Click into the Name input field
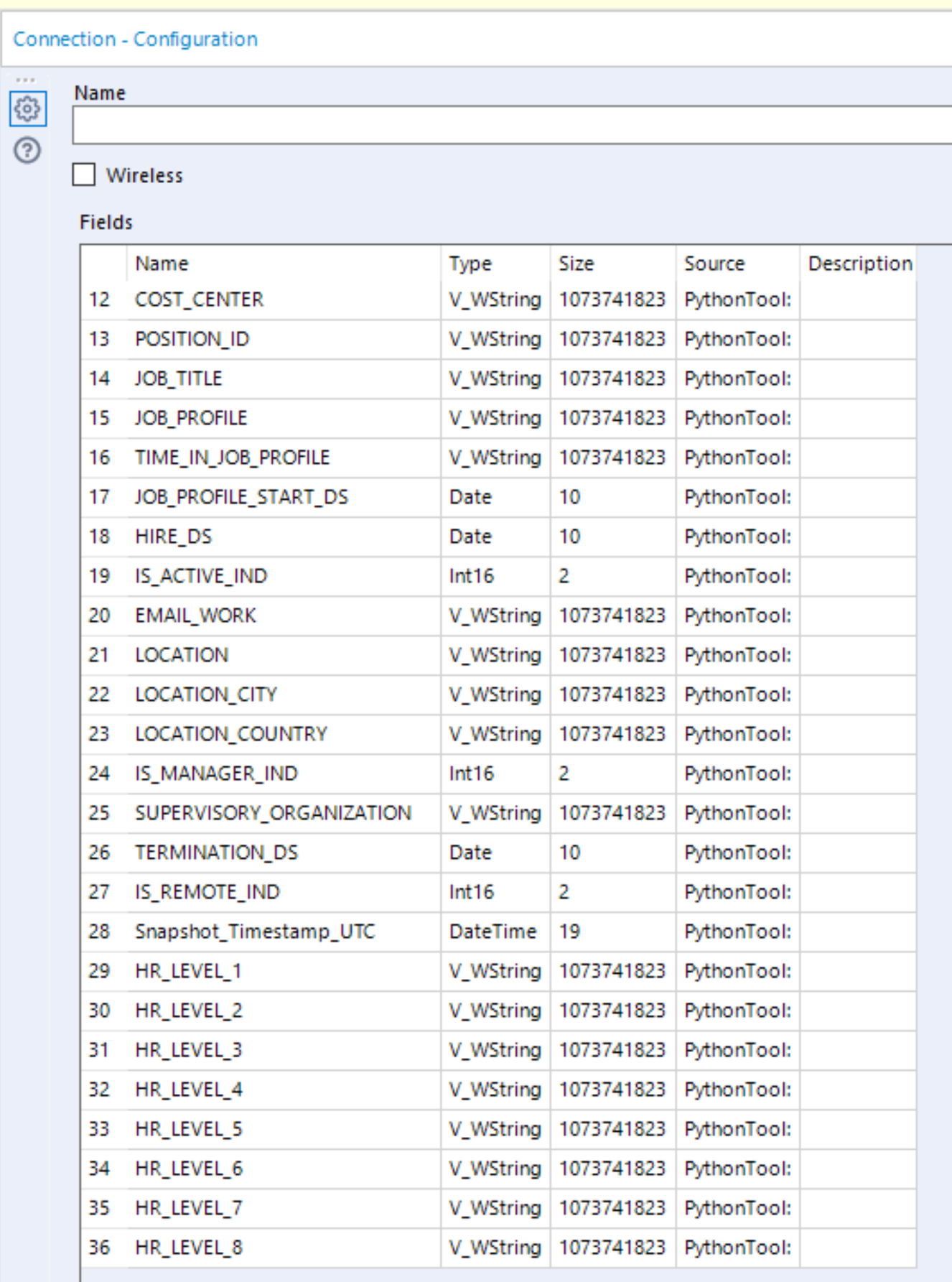The height and width of the screenshot is (1282, 952). point(511,125)
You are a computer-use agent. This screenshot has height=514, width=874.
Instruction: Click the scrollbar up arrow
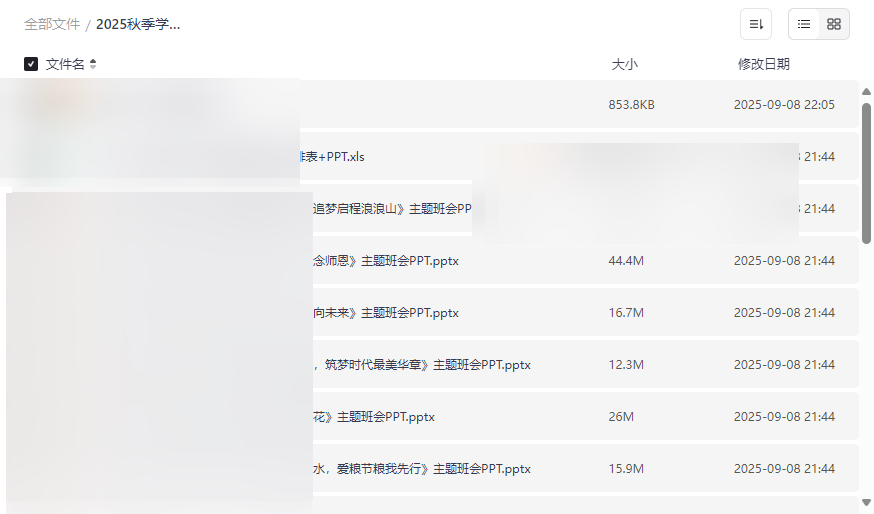[866, 92]
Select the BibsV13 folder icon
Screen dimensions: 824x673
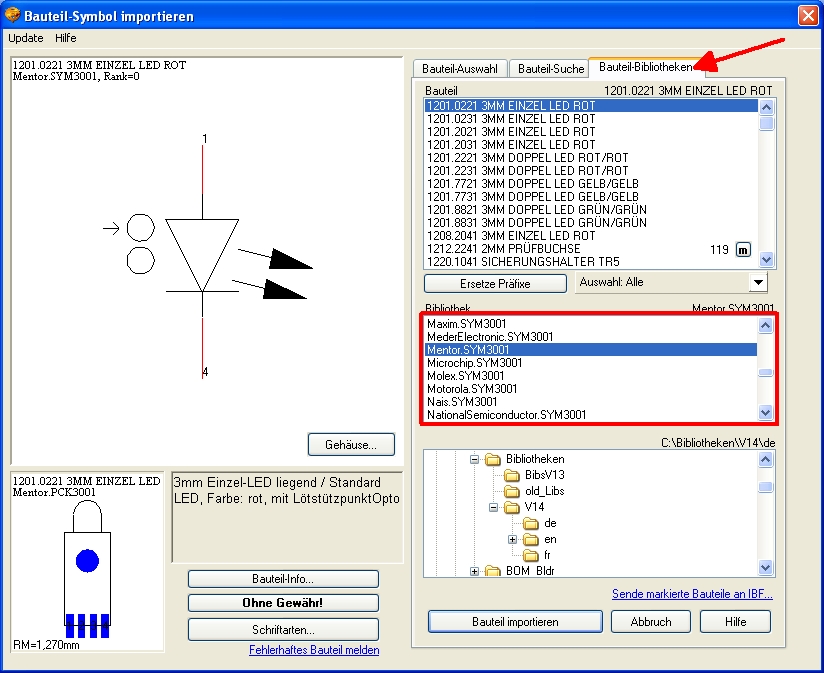click(511, 475)
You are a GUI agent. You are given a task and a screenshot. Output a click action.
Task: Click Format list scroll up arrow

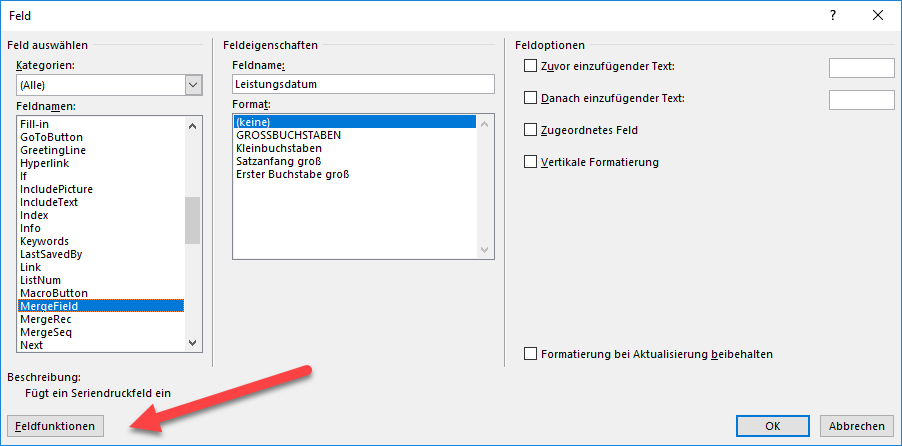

▶ **Problem to work on**:
Only lines that hold the string "agent" belong in the answer, so copy every one of them from the records.

▶ **Answer to this task**:
You are a computer-use agent. This screenshot has height=514, width=874.
You are a GUI agent. You are given a task and a screenshot. Output a click action.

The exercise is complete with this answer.